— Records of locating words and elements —

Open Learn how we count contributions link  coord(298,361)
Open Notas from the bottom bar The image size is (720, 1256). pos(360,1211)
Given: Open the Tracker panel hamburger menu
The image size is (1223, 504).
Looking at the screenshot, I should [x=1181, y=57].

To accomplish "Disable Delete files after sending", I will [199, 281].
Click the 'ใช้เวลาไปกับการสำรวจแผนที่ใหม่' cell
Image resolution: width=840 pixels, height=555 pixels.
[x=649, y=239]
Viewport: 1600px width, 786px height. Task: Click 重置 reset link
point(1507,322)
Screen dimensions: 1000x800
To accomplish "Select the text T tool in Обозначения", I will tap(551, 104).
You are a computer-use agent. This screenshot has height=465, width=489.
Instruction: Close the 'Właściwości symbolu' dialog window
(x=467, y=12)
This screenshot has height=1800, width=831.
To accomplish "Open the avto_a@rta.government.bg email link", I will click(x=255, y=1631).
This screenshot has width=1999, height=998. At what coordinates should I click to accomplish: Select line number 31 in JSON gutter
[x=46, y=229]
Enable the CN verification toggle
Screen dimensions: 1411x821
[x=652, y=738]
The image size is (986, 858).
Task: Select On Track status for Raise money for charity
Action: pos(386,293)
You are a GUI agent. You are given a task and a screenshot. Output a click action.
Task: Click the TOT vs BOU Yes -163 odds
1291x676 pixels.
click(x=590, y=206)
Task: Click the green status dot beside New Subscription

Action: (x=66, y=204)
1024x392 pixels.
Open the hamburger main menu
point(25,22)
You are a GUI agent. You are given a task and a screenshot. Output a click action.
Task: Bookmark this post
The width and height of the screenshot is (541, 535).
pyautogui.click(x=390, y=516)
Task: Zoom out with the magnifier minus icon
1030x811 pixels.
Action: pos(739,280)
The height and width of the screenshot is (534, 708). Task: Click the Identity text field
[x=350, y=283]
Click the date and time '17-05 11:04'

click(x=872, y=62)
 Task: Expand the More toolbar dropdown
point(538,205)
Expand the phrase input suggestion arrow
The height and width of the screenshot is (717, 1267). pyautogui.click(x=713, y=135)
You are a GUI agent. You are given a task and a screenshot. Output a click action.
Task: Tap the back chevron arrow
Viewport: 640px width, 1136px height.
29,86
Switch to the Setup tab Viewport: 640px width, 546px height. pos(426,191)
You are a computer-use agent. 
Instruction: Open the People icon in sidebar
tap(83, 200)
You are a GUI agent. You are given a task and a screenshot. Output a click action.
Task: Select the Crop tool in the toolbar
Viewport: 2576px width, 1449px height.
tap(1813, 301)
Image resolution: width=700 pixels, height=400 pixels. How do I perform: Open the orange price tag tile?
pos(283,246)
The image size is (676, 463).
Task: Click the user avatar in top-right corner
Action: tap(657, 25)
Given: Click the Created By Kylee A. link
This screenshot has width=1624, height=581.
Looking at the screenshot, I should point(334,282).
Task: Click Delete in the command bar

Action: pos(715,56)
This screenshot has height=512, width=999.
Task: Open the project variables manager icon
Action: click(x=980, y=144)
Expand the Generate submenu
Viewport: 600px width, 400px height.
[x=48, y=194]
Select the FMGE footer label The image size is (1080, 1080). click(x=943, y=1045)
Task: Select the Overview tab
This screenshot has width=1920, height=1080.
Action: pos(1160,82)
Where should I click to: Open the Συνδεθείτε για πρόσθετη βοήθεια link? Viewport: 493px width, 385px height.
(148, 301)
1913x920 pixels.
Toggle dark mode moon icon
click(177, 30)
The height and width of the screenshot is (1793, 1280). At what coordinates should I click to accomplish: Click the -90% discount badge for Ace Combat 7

— REQUIREMENTS —
Turn the items above into a JSON list of strings, with one string for each line and blank lines left out.

— ANSWER TO THIS PROBLEM —
[
  "Open Learn how we count contributions link  coord(298,361)",
  "Open Notas from the bottom bar The image size is (720, 1256). pos(360,1211)",
  "Given: Open the Tracker panel hamburger menu",
  "The image size is (1223, 504).",
  "Looking at the screenshot, I should [x=1181, y=57].",
  "To accomplish \"Disable Delete files after sending\", I will [199, 281].",
  "Click the 'ใช้เวลาไปกับการสำรวจแผนที่ใหม่' cell",
  "Image resolution: width=840 pixels, height=555 pixels.",
  "[x=649, y=239]",
  "Viewport: 1600px width, 786px height. Task: Click 重置 reset link",
  "point(1507,322)",
  "Screen dimensions: 1000x800",
  "To accomplish \"Select the text T tool in Обозначения\", I will tap(551, 104).",
  "You are a computer-use agent. This screenshot has height=465, width=489.",
  "Instruction: Close the 'Właściwości symbolu' dialog window",
  "(x=467, y=12)",
  "This screenshot has height=1800, width=831.",
  "To accomplish \"Open the avto_a@rta.government.bg email link\", I will click(x=255, y=1631).",
  "This screenshot has width=1999, height=998. At what coordinates should I click to accomplish: Select line number 31 in JSON gutter",
  "[x=46, y=229]",
  "Enable the CN verification toggle",
  "Screen dimensions: 1411x821",
  "[x=652, y=738]",
  "The image size is (986, 858).",
  "Task: Select On Track status for Raise money for charity",
  "Action: pos(386,293)",
  "You are a GUI agent. You are given a task and a screenshot. Output a click action.",
  "Task: Click the TOT vs BOU Yes -163 odds",
  "1291x676 pixels.",
  "click(x=590, y=206)",
  "Task: Click the green status dot beside New Subscription",
  "Action: (x=66, y=204)",
  "1024x392 pixels.",
  "Open the hamburger main menu",
  "point(25,22)",
  "You are a GUI agent. You are given a task and a screenshot. Output a click action.",
  "Task: Bookmark this post",
  "The width and height of the screenshot is (541, 535).",
  "pyautogui.click(x=390, y=516)",
  "Task: Zoom out with the magnifier minus icon",
  "1030x811 pixels.",
  "Action: pos(739,280)",
  "The height and width of the screenshot is (534, 708). Task: Click the Identity text field",
  "[x=350, y=283]",
  "Click the date and time '17-05 11:04'",
  "click(x=872, y=62)",
  " Task: Expand the More toolbar dropdown",
  "point(538,205)",
  "Expand the phrase input suggestion arrow",
  "The height and width of the screenshot is (717, 1267). pyautogui.click(x=713, y=135)",
  "You are a GUI agent. You are given a task and a screenshot. Output a click action.",
  "Task: Tap the back chevron arrow",
  "Viewport: 640px width, 1136px height.",
  "29,86",
  "Switch to the Setup tab Viewport: 640px width, 546px height. pos(426,191)",
  "You are a computer-use agent. ",
  "Instruction: Open the People icon in sidebar",
  "tap(83, 200)",
  "You are a GUI agent. You are given a task and a screenshot. Output a click action.",
  "Task: Select the Crop tool in the toolbar",
  "Viewport: 2576px width, 1449px height.",
  "tap(1813, 301)",
  "Image resolution: width=700 pixels, height=400 pixels. How do I perform: Open the orange price tag tile?",
  "pos(283,246)",
  "The image size is (676, 463).",
  "Task: Click the user avatar in top-right corner",
  "Action: tap(657, 25)",
  "Given: Click the Created By Kylee A. link",
  "This screenshot has width=1624, height=581.",
  "Looking at the screenshot, I should point(334,282).",
  "Task: Click Delete in the command bar",
  "Action: pos(715,56)",
  "This screenshot has height=512, width=999.",
  "Task: Open the project variables manager icon",
  "Action: click(x=980, y=144)",
  "Expand the Generate submenu",
  "Viewport: 600px width, 400px height.",
  "[x=48, y=194]",
  "Select the FMGE footer label The image size is (1080, 1080). click(x=943, y=1045)",
  "Task: Select the Overview tab",
  "This screenshot has width=1920, height=1080.",
  "Action: pos(1160,82)",
  "Where should I click to: Open the Συνδεθείτε για πρόσθετη βοήθεια link? Viewport: 493px width, 385px height.",
  "(148, 301)",
  "1913x920 pixels.",
  "Toggle dark mode moon icon",
  "click(177, 30)",
  "The height and width of the screenshot is (1793, 1280). At what coordinates should I click to accomplish: Click the -90% discount badge for Ace Combat 7"
]